Through competitor analysis, user profiling, and assumed behavioral insights, I developed three guiding personas. These personas grounded design choices and helped us evaluate features through a human lens.
We mapped journeys for each persona to visualize motivations, frustrations, and opportunities across the app lifecycle.
This stage was about moving from research and opportunity framing into tangible design structures. I started with low-fidelity sketches, then evolved them into wireframes that shaped the core flows of the Ball Club experience. Afterwards, I transformed the structured wireframes into a visually compelling, branded product experience.

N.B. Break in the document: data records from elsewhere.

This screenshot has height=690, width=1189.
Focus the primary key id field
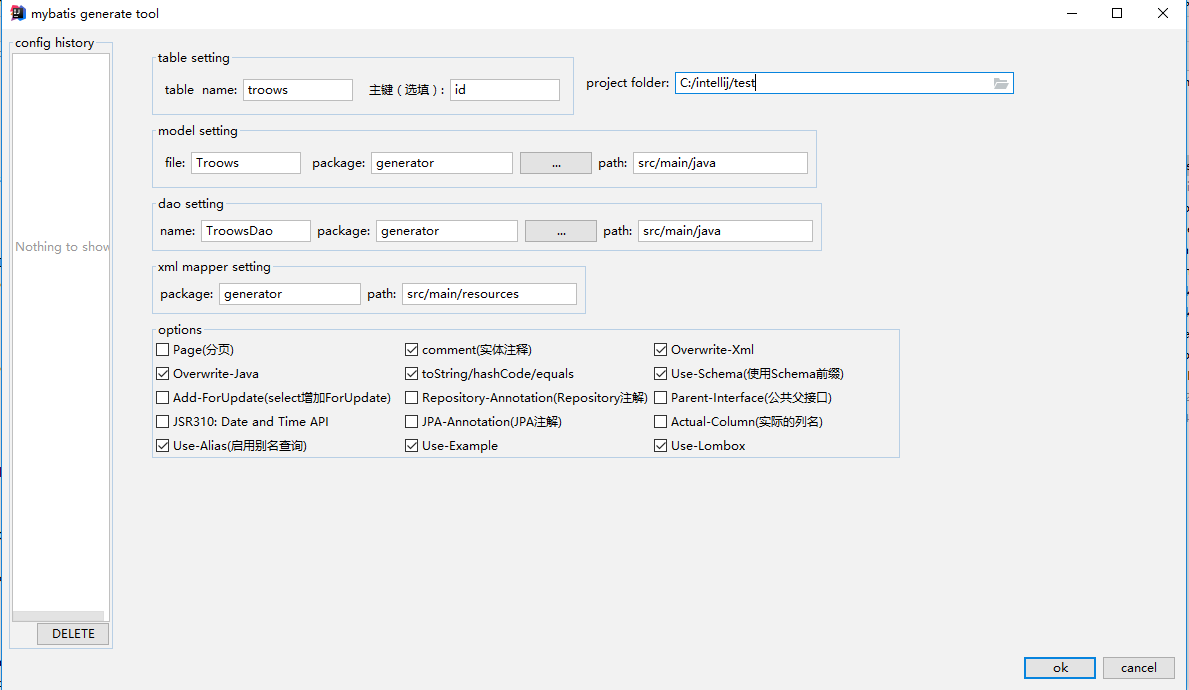tap(504, 90)
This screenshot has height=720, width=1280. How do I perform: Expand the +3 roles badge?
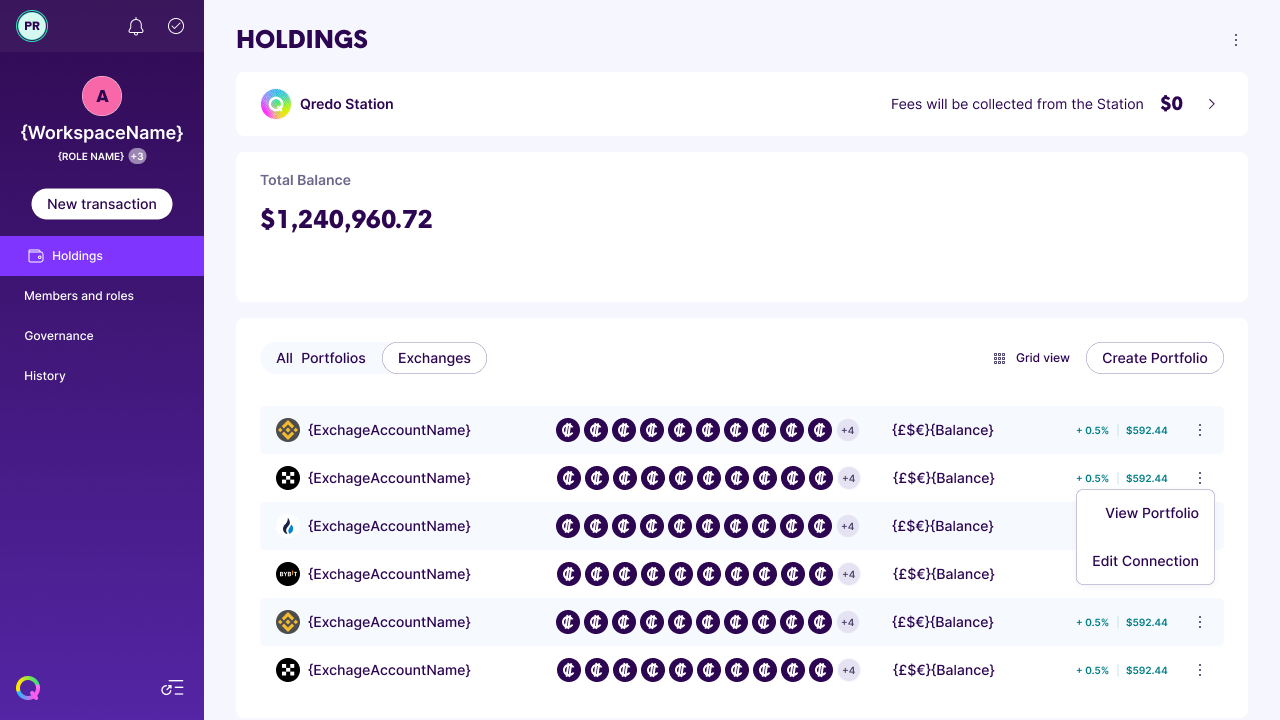137,156
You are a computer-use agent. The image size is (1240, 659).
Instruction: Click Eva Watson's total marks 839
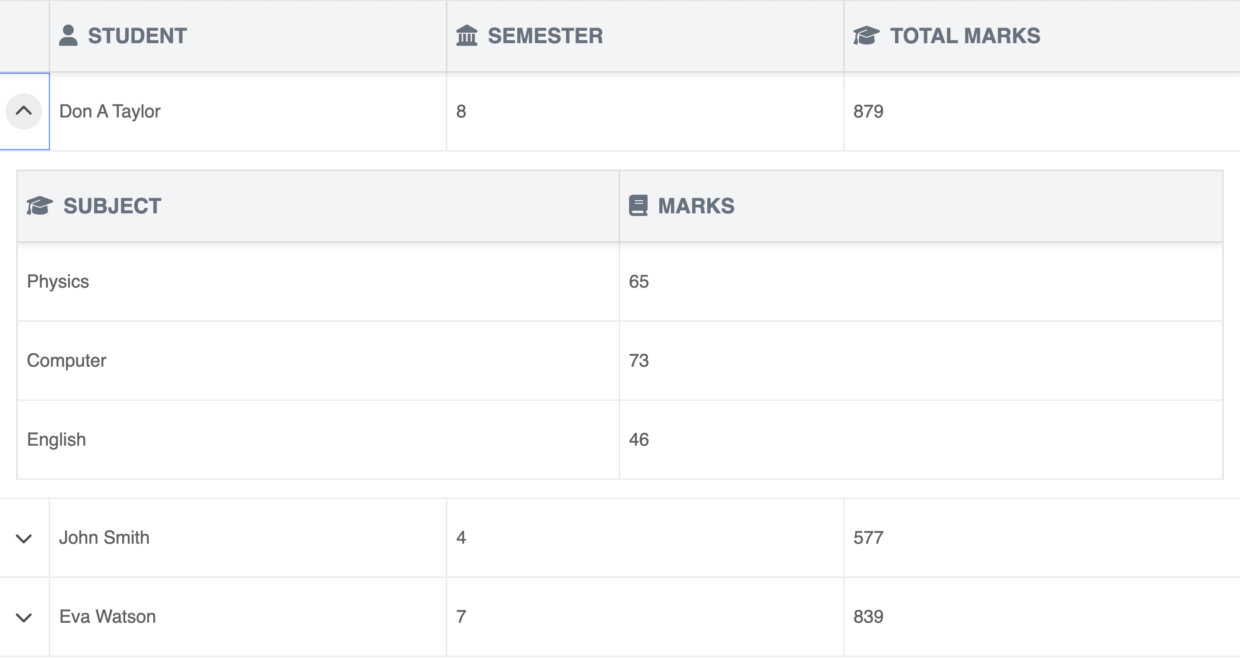[868, 617]
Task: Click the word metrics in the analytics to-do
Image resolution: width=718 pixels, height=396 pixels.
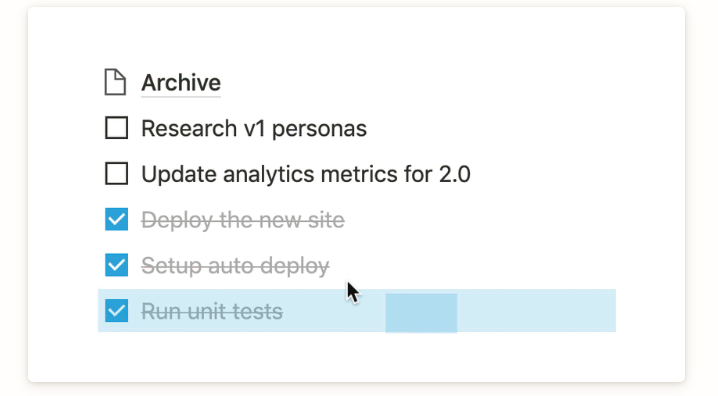Action: click(x=359, y=174)
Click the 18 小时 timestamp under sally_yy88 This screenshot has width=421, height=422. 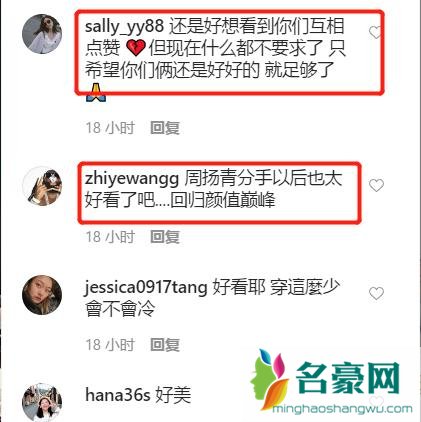point(110,128)
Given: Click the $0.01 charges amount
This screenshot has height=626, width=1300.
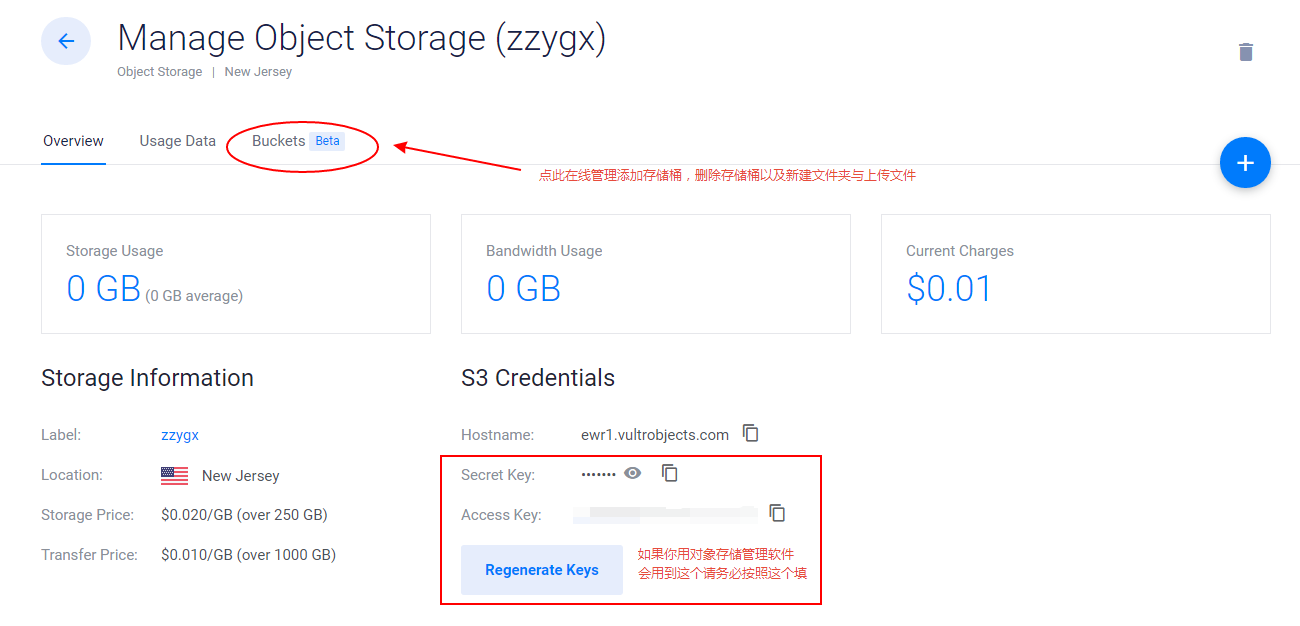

By layering typography, color, and microinteractions on top of the flows, the Ball Club app moved from sketches into something users could immediately connect with.
Although the product has not launched yet, the design process achieved several internal outcomes that validated its direction:
Clarity in the user journey: Wireframes and flows helped stakeholders see how onboarding, crews, challenges, and stats tied together cohesively.
Visual alignment: Hi-fi screens created a shared language between design, product, and engineering, making development specifications clearer.
Stakeholder buy-in: By framing hi-fi mockups alongside wireframes, stakeholders could visualize the impact of design choices and agree on the most critical features for launch.
Problem: Confusing onboarding
Solution: Progressive disclosure and simplified steps reduced friction for first-time users.
Problem: Overcomplicated crew setup
Solution: Two clear pathways (start a crew or join with code) gave users instant clarity.
Problem: Low visibility of challenges
Solution: A dedicated challenge hub with engaging visuals put challenges at the heart of the app.
Problem: Intimidating stats
Solution: Reframed stats with progress bars, streaks, and celebratory visuals that motivated rather than overwhelmed.
Not every design recommendation made it into the first release:
Personalization: I recommended deeper avatar and theme customization at launch, but stakeholders prioritized crew branding first.
Gamification depth: Some advanced reward systems (like tiered badges) were deferred to post-launch to keep the MVP lean.
Data insights: I proposed richer filtering for stats, but stakeholders preferred to release a simplified version for speed.
These compromises taught me to balance user-centered vision with stakeholder realities, ensuring forward momentum without losing sight of long-term goals.
Early structure pays off: Starting with flows and wireframes gave stakeholders clarity and reduced late-stage design conflicts.
Narrative framing matters: Positioning features as part of a “journey” (onboarding → crews → challenges → stats) helped stakeholders and future users understand the app’s story.
Design as negotiation: A UX designer’s role isn’t only about visual craft — it’s about guiding stakeholders toward user-friendly choices while adapting to business constraints.
Future opportunities: Post-launch, I would recommend testing challenge engagement, crew formation rates, and user retention to inform the next iteration.